JPAC Joint United Kingdom (UK) Blood Transfusion and Tissue Transplantation Services Professional Advisory Committee

10.4: Major haemorrhage in infants and children

There is little research evidence to underpin clinical guidelines for the management of children with major haemorrhage. In general, principles developed in adult practice have been extrapolated to the care of children (see Chapter 7). Well-rehearsed local protocols, excellent communication with the transfusion laboratory and involvement of appropriate senior staff with paediatric expertise are important elements of successful care.

Emergency group O RhD negative red cells should be rapidly available, with the option of moving to group-specific blood when the identity of the patient and the blood group have been verified. The transfusion laboratory should be informed of the age and (estimated) weight of the patient to guide selection of appropriate blood components. Age-specific components should be used if available in a clinically relevant time frame. Otherwise, the ‘next best’ adult component should be used until specialised products are available.

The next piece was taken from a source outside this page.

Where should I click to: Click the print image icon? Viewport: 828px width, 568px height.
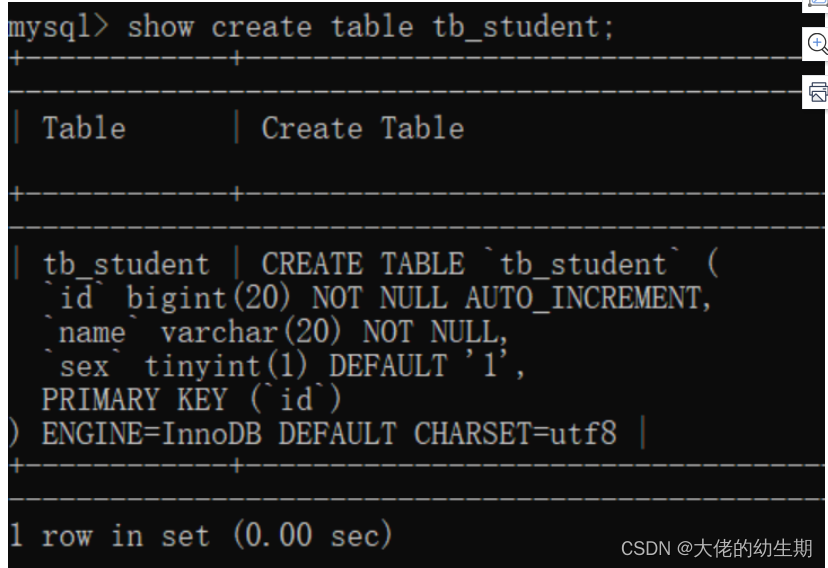tap(815, 92)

Where red cell:FFP transfusion ratios are employed, the ratio should be based on volume (mL), rather than ‘units’. Once the patient has been stabilised by ‘damage control resuscitation’ and transfusion based on clinical signs, appropriate therapeutic targets (based on rapid return laboratory or near-patient testing) are: Hb 80 g/L; fibrinogen >1.0 g/L; PT ratio <1.5; platelet count >75×109/L.

Based on the CRASH-2 study in adults, the Royal College of Paediatrics and Child Health now recommends the use of tranexamic acid in children after major trauma in a dose of 15 mg/kg (maximum 1 000 mg) infused intravenously over 10 minutes followed by 2 mg/kg/h (maximum 125 mg/h) until bleeding is controlled.